Overview

Identifying environmental justice communities is important for Illinois Solar for All because a quarter of all program incentives are targeted to projects that are in or serving environmental justice communities. One goal of the Illinois Solar for All program is to allocate 25% of funding toward environmental justice communities.

Accessing the benefits of Illinois Solar for All

Use this address lookup tool to see if your community or property resides in an identified environmental justice community. Ready to designate your community? Click below to submit an application for review by the Program Administrator.

ADDRESS LOOKUP

Apply to Designate Your Community

Identifying environmental justice communities in Illinois

The Illinois Power Agency and Elevate Energy have identified environmental justice communities in Illinois based on a methodological framework established in the Long-Term Renewable Resources Procurement Plan.

These communities were designated as such through a calculation utilizing the U.S. EPA tool EJ Screen and a demonstrated higher risk of exposure to pollution based on environmental and socioeconomic factors. Specific questions can be directed to info@Illinoissfa.com.
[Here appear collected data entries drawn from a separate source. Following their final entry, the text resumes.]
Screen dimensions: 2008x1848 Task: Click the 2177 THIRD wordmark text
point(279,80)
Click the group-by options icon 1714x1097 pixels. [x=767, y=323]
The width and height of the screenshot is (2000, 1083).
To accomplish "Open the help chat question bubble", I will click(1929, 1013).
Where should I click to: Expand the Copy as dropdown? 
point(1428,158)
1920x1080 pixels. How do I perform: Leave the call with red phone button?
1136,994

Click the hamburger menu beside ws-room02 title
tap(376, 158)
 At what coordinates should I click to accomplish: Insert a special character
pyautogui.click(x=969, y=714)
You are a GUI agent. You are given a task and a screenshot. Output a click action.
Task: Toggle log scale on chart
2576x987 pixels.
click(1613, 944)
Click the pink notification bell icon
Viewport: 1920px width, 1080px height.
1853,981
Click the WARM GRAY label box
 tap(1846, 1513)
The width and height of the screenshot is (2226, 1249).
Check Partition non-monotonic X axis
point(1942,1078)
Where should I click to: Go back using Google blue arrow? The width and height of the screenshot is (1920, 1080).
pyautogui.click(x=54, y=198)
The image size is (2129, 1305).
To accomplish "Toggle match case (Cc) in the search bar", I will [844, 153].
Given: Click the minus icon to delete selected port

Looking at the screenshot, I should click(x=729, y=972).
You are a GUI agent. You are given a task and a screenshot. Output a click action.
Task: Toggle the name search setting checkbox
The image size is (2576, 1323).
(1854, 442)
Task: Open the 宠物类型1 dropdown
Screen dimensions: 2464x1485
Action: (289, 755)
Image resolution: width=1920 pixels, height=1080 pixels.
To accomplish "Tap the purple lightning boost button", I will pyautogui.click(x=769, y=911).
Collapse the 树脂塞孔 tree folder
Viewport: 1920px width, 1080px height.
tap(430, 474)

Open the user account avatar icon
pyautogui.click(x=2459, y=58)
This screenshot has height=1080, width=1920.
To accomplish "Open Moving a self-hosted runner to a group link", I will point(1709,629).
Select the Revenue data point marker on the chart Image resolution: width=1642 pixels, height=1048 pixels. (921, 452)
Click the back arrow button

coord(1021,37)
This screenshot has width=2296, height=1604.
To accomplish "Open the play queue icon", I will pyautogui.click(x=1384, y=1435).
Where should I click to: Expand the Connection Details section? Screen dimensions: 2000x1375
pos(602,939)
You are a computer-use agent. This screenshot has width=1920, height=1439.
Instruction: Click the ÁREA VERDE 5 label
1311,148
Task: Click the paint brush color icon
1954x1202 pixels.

In addition to communities which were identified as environmental justice communities using the framework in the Long-Term Renewable Resources Procurement Plan, groups or individuals may also submit a proposal to request that their community be designated as an environmental justice community.  The details on how to apply as a part of the Environmental Justice Community Self-Designation process can be found here.

Examples of conditions for environmental justice communities

  • Exposure indicators

    Based on measurements of different types of pollution that people may face. For example, a local newspaper reports on concerns over high levels of toxic releases from a nearby facility.

  • Environmental effects indicators

    Based on the locations of toxic chemicals in or near communities. For example, the designator and community members live within close proximity to a cleanup site that has not been documented in an IEPA database.

  • Sensitive population indicators

    Measure then number of people in a community who may be more severely affected by pollution because of their age or health. For example, 500 Cities data indicates that in recent years, COPD prevalence is higher than the state average for census tracts in the designator’s community.

  • Socioeconomic factor indicators

    Conditions that may increase people’s stress or make healthy living difficult and cause them to be more sensitive to pollution’s effects. For example, the designator’s community experiences an affordable housing crisis, and local activists hold a protest.